What you are asked to do:
Output these rows as a JSON list of strings, with each line as its own string and blank lines omitted.

===== Task inputs

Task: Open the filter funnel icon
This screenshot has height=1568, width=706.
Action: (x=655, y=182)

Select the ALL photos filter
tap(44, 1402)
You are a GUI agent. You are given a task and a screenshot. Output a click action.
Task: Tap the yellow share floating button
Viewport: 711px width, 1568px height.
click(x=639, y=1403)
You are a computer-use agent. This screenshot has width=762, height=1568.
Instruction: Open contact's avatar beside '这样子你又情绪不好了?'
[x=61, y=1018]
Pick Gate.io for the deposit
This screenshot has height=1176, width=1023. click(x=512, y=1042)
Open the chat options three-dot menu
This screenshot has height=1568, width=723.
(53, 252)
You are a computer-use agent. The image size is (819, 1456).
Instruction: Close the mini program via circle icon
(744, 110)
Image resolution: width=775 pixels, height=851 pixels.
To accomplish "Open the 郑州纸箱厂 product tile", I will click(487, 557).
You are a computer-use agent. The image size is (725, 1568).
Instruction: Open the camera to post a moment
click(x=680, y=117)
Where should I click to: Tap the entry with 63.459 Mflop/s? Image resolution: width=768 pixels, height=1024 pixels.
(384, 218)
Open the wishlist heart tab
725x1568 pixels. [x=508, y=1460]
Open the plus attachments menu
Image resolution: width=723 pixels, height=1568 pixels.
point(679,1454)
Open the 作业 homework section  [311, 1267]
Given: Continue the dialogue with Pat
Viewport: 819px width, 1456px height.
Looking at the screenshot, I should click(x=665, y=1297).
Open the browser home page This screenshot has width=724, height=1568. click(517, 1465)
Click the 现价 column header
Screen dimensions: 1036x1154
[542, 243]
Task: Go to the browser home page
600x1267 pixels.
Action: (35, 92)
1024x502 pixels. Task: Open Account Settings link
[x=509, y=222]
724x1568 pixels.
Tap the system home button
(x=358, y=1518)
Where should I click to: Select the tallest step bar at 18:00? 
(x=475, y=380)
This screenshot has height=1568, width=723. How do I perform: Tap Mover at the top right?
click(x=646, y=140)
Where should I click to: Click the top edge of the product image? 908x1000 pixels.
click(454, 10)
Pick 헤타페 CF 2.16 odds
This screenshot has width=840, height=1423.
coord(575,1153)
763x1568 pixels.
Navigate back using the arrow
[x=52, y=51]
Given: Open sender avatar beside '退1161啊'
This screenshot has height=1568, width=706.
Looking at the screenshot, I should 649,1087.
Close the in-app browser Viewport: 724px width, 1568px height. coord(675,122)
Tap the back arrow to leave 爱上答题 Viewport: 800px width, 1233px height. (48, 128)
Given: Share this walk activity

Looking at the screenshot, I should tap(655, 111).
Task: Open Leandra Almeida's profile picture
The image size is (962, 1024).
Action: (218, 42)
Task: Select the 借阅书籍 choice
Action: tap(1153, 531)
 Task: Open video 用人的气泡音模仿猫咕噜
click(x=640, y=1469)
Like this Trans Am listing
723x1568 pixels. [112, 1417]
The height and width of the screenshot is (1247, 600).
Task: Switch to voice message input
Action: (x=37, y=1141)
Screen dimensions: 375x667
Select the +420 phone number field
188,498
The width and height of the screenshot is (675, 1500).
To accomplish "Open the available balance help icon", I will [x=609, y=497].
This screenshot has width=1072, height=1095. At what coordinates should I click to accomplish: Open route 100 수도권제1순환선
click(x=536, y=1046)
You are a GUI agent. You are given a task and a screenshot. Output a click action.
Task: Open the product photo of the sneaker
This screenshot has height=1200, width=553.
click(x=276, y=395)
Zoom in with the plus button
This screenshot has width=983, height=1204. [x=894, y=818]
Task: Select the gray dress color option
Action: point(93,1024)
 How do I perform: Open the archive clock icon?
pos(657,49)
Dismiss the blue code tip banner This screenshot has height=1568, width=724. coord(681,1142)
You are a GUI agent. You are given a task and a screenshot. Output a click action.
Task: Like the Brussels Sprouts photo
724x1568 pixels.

==========

Correct result:
[
  "Task: Open the filter funnel icon",
  "This screenshot has height=1568, width=706.",
  "Action: (x=655, y=182)",
  "Select the ALL photos filter",
  "tap(44, 1402)",
  "You are a GUI agent. You are given a task and a screenshot. Output a click action.",
  "Task: Tap the yellow share floating button",
  "Viewport: 711px width, 1568px height.",
  "click(x=639, y=1403)",
  "You are a computer-use agent. This screenshot has width=762, height=1568.",
  "Instruction: Open contact's avatar beside '这样子你又情绪不好了?'",
  "[x=61, y=1018]",
  "Pick Gate.io for the deposit",
  "This screenshot has height=1176, width=1023. click(x=512, y=1042)",
  "Open the chat options three-dot menu",
  "This screenshot has height=1568, width=723.",
  "(53, 252)",
  "You are a computer-use agent. The image size is (819, 1456).",
  "Instruction: Close the mini program via circle icon",
  "(744, 110)",
  "Image resolution: width=775 pixels, height=851 pixels.",
  "To accomplish \"Open the 郑州纸箱厂 product tile\", I will click(487, 557).",
  "You are a computer-use agent. The image size is (725, 1568).",
  "Instruction: Open the camera to post a moment",
  "click(x=680, y=117)",
  "Where should I click to: Tap the entry with 63.459 Mflop/s? Image resolution: width=768 pixels, height=1024 pixels.",
  "(384, 218)",
  "Open the wishlist heart tab",
  "725x1568 pixels. [x=508, y=1460]",
  "Open the plus attachments menu",
  "Image resolution: width=723 pixels, height=1568 pixels.",
  "point(679,1454)",
  "Open the 作业 homework section  [311, 1267]",
  "Given: Continue the dialogue with Pat",
  "Viewport: 819px width, 1456px height.",
  "Looking at the screenshot, I should click(x=665, y=1297).",
  "Open the browser home page This screenshot has width=724, height=1568. click(517, 1465)",
  "Click the 现价 column header",
  "Screen dimensions: 1036x1154",
  "[542, 243]",
  "Task: Go to the browser home page",
  "600x1267 pixels.",
  "Action: (35, 92)",
  "1024x502 pixels. Task: Open Account Settings link",
  "[x=509, y=222]",
  "724x1568 pixels.",
  "Tap the system home button",
  "(x=358, y=1518)",
  "Where should I click to: Select the tallest step bar at 18:00? ",
  "(x=475, y=380)",
  "This screenshot has height=1568, width=723. How do I perform: Tap Mover at the top right?",
  "click(x=646, y=140)",
  "Where should I click to: Click the top edge of the product image? 908x1000 pixels.",
  "click(454, 10)",
  "Pick 헤타페 CF 2.16 odds",
  "This screenshot has width=840, height=1423.",
  "coord(575,1153)",
  "763x1568 pixels.",
  "Navigate back using the arrow",
  "[x=52, y=51]",
  "Given: Open sender avatar beside '退1161啊'",
  "This screenshot has height=1568, width=706.",
  "Looking at the screenshot, I should 649,1087.",
  "Close the in-app browser Viewport: 724px width, 1568px height. coord(675,122)",
  "Tap the back arrow to leave 爱上答题 Viewport: 800px width, 1233px height. (48, 128)",
  "Given: Share this walk activity",
  "Looking at the screenshot, I should tap(655, 111).",
  "Task: Open Leandra Almeida's profile picture",
  "The image size is (962, 1024).",
  "Action: (218, 42)",
  "Task: Select the 借阅书籍 choice",
  "Action: tap(1153, 531)",
  " Task: Open video 用人的气泡音模仿猫咕噜",
  "click(x=640, y=1469)",
  "Like this Trans Am listing",
  "723x1568 pixels. [112, 1417]",
  "The height and width of the screenshot is (1247, 600).",
  "Task: Switch to voice message input",
  "Action: (x=37, y=1141)",
  "Screen dimensions: 375x667",
  "Select the +420 phone number field",
  "188,498",
  "The width and height of the screenshot is (675, 1500).",
  "To accomplish \"Open the available balance help icon\", I will [x=609, y=497].",
  "This screenshot has width=1072, height=1095. At what coordinates should I click to accomplish: Open route 100 수도권제1순환선",
  "click(x=536, y=1046)",
  "You are a GUI agent. You are given a task and a screenshot. Output a click action.",
  "Task: Open the product photo of the sneaker",
  "This screenshot has height=1200, width=553.",
  "click(x=276, y=395)",
  "Zoom in with the plus button",
  "This screenshot has width=983, height=1204. [x=894, y=818]",
  "Task: Select the gray dress color option",
  "Action: point(93,1024)",
  " How do I perform: Open the archive clock icon?",
  "pos(657,49)",
  "Dismiss the blue code tip banner This screenshot has height=1568, width=724. coord(681,1142)",
  "You are a GUI agent. You are given a task and a screenshot. Output a click action.",
  "Task: Like the Brussels Sprouts photo",
  "724x1568 pixels."
]